INPUT FOR THIS TASK:

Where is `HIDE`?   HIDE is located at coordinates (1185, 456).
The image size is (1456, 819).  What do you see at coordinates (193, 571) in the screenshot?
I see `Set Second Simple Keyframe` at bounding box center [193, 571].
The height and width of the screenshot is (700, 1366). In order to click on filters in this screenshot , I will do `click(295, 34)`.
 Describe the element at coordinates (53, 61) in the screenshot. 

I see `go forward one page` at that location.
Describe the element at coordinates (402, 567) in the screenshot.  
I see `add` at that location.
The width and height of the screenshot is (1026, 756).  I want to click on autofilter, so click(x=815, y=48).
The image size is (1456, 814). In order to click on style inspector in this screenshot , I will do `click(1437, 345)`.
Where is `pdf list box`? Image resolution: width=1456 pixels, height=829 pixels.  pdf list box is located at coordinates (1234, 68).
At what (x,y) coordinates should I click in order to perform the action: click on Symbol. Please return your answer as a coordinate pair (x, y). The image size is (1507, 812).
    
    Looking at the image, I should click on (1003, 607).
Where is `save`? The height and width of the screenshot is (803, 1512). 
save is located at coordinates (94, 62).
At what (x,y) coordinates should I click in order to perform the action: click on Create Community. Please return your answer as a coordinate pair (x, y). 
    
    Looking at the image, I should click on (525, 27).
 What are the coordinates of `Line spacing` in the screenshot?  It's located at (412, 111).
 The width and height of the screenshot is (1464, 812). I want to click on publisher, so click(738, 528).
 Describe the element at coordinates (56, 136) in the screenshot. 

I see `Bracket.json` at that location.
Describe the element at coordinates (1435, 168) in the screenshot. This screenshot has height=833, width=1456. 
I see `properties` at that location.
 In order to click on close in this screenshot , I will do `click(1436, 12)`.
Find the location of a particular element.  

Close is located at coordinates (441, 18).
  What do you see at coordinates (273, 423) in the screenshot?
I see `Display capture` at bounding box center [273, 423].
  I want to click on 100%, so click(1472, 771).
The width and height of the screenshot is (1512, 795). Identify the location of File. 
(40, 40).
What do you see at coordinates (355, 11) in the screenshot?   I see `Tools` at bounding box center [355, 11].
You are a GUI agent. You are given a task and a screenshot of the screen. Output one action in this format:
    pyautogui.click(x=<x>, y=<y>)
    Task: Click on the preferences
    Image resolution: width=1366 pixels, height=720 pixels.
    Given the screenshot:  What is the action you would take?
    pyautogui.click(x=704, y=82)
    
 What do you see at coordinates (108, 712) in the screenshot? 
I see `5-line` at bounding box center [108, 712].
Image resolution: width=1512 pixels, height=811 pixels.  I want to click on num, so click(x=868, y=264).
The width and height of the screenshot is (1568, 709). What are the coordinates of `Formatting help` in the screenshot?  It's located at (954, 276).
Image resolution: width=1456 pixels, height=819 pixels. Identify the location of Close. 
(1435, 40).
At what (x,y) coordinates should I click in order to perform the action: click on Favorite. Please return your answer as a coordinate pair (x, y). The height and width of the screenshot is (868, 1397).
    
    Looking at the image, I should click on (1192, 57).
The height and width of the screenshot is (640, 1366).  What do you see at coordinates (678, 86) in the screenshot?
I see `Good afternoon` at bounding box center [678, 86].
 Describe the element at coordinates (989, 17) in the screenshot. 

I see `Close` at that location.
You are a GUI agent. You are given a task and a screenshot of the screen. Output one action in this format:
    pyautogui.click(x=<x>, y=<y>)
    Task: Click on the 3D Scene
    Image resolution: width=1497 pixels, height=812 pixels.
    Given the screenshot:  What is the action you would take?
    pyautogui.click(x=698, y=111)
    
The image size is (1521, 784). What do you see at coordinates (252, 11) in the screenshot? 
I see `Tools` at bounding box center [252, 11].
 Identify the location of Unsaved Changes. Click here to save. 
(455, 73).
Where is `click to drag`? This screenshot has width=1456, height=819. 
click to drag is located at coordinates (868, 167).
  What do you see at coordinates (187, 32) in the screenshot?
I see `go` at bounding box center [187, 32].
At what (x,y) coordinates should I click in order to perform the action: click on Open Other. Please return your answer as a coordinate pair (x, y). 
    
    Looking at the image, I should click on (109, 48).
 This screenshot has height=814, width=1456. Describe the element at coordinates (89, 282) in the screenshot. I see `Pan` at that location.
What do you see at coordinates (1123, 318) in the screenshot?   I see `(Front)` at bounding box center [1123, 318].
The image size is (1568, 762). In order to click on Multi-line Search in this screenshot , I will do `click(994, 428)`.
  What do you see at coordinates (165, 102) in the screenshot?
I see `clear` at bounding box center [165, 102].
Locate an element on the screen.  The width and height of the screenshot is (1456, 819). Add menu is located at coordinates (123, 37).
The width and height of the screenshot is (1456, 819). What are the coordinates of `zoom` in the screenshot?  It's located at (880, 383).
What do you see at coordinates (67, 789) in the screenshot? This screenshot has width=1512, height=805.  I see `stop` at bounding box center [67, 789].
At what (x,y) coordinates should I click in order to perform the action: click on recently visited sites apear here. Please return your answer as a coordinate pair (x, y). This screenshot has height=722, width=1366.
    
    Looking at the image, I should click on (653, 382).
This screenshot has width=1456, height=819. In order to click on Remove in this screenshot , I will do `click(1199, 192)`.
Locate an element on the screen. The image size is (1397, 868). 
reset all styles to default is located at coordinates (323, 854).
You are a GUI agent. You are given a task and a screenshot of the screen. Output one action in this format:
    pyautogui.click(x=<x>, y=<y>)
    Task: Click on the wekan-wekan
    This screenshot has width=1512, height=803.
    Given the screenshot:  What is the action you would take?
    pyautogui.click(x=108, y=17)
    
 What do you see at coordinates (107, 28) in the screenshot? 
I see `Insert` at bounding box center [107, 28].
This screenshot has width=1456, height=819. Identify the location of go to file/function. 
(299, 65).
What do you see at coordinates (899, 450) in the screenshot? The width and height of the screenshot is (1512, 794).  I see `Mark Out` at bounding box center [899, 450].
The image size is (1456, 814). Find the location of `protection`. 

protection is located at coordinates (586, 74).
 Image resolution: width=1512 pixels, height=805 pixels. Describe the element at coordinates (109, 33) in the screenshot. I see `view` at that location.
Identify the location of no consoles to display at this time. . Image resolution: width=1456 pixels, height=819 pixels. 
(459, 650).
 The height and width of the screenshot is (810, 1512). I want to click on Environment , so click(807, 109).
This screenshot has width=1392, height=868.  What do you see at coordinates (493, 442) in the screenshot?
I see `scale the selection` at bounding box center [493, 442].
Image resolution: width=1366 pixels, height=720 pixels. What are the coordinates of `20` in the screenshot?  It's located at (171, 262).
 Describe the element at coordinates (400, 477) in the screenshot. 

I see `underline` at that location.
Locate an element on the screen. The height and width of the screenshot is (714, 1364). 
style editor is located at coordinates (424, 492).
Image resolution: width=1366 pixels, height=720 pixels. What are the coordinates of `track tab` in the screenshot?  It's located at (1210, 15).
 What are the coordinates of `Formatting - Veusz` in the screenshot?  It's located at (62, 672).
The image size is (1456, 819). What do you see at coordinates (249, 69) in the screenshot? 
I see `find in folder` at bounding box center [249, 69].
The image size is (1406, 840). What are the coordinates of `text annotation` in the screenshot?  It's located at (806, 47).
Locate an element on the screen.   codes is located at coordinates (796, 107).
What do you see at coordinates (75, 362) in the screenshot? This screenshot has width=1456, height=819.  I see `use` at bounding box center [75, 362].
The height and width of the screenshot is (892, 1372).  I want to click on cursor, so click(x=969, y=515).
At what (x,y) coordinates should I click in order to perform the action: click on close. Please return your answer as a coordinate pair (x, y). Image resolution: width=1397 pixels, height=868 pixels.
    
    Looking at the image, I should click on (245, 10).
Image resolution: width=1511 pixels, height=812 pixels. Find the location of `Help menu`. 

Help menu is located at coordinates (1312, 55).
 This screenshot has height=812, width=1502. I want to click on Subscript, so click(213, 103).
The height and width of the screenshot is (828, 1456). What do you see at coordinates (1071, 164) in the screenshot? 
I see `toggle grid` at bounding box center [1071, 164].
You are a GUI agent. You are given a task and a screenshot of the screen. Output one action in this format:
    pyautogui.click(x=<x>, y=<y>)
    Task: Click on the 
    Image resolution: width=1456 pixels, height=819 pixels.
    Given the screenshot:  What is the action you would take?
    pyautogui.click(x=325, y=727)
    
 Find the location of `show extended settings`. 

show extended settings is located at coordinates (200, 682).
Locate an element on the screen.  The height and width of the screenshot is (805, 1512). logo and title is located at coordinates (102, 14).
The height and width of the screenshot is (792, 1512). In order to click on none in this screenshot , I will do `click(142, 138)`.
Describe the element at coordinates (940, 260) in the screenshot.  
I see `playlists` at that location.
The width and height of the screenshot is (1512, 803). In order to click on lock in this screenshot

TO BE DONE: Reproduce the rows from the one containing "This screenshot has width=1456, height=819. In" down to the one containing "What do you see at coordinates (899, 450)", renaming "screenshot" to "screen capture" wherever it occurs and leaving everything else unchanged.

EXERCISE RESPONSE:
This screen capture has width=1456, height=819. In order to click on Remove in this screen capture , I will do `click(1199, 192)`.
Locate an element on the screen. The image size is (1397, 868). 
reset all styles to default is located at coordinates (323, 854).
You are a GUI agent. You are given a task and a screen capture of the screen. Output one action in this format:
    pyautogui.click(x=<x>, y=<y>)
    Task: Click on the wekan-wekan
    This screen capture has width=1512, height=803.
    Given the screen capture:  What is the action you would take?
    pyautogui.click(x=108, y=17)
    
 What do you see at coordinates (107, 28) in the screen capture? 
I see `Insert` at bounding box center [107, 28].
This screen capture has width=1456, height=819. Identify the location of go to file/function. 
(299, 65).
What do you see at coordinates (899, 450) in the screen capture? The width and height of the screen capture is (1512, 794).  I see `Mark Out` at bounding box center [899, 450].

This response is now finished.